In 8:45,85 Minuten blieb der 19-jährige Student zwar knapp über seinem Oberpfalzrekord (8:44,15), bestätigte aber seine ausgezeichnete Verfassung und landete auf Platz 48. Teilnahmeberechtigt waren die aktuell 100 besten deutschen Schwimmer, am Start waren in Wuppertal 51. Der Titel ging in Weltjahresbestzeit (7:41,06) an Sören Meißner vom SV 05 Würzburg.

Es war schon eine besondere Atmosphäre für Tirschenreuths Top-Schwimmer in der Wuppertaler Schwimmoper, als am Donnerstag die diesjährigen Titelkämpfe eröffnet wurden. Erstmals hatte sich Schmalzreich für die Meisterschaften in der Aktivenklasse qualifiziert. Mit Steffen Deibler im gleichen Hotel untergebracht, mit 400-m-Lagen-Titelträgerin Theresa Michalak beim Abschlusstraining die gleiche Bahn geteilt sowie mit Paul Biedermann, Marco Koch, Hendrik Feldwehr oder Daniela Schreiber - kurz: das aktuelle who-is-who des deutschen Schwimmsports - in unmittelbarer Umgebung, bedeuten für einen jungen Athleten beim Auftritt vor den Augen der versammelten Bundestrainer-Riege Motivation pur.
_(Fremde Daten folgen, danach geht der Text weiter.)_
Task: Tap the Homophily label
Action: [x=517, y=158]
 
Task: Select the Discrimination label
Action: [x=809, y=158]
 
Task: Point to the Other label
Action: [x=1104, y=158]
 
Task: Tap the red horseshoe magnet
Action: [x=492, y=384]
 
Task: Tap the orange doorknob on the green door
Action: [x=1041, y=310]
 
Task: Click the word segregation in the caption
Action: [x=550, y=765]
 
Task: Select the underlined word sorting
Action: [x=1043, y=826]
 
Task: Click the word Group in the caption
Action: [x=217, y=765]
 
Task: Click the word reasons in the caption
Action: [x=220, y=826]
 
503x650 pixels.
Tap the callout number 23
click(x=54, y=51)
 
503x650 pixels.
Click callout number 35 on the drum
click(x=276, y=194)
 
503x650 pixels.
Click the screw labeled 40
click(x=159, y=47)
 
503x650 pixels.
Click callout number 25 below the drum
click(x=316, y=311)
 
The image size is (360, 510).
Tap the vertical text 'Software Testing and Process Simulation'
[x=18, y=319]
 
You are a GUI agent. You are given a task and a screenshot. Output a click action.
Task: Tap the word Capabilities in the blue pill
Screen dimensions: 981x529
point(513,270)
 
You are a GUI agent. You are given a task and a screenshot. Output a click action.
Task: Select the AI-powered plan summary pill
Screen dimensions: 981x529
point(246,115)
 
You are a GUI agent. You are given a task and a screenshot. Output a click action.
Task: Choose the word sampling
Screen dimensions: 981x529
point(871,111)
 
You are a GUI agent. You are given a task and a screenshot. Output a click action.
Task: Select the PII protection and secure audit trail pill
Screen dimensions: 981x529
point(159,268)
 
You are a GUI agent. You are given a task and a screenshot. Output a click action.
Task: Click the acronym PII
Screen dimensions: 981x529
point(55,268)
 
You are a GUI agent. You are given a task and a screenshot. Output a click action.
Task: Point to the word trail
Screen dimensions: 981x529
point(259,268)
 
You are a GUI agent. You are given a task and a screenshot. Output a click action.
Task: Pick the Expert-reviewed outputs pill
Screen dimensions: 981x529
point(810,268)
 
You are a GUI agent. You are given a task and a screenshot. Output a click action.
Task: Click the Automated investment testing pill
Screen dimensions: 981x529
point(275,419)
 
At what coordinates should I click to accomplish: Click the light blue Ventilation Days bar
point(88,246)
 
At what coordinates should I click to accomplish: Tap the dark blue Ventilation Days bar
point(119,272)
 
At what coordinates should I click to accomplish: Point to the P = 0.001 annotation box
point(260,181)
Beherzt ging Schmalzreich sein Rennen über die 800 m Freistil an. Mit 1:00,5 schwamm er auf den ersten 100 Metern rund eine Sekunde schneller als bei seinem Oberpfalzrekord elf Tage zuvor. Nach 2:05,17, 3:11,19 und 4:17,25 als Durchgangszeiten lag Schmalzreich zur Hälfte drei Sekunden vor seiner Bestmarke. Nach rund 550 Metern allerdings erfuhr der bis dahin gleichmäßige Rhythmus einen gewissen Bruch. Zwar blieb Schmalzreich mit seinen Zwischenzeiten von 5:24,02 über 500, 6:31,33 über 600 und 7:38,74 über 700 Metern bis vier Bahnen vor Schluss noch auf Rekordkurs, musste dann aber im Endspurt dem hohen Anfangstempo Tribut zollen.

In seiner Rennanalyse zeigte sich TSC-Trainer German Helgert dennoch mit seinem Schützling mehr als zufrieden. "Allein schon die Qualifikation stellt einen enormen Erfolg dar. Wir wollten schneller sein als in Bayreuth und mussten somit etwas riskieren," erläutert Helgert die Taktik, um hinzuzufügen, dass der Start an der Wupper "auf alle Fälle die Motivationsgrundlage dafür ist, auch für die Titelkämpfe im kommenden Jahr die Qualifikation anzustreben".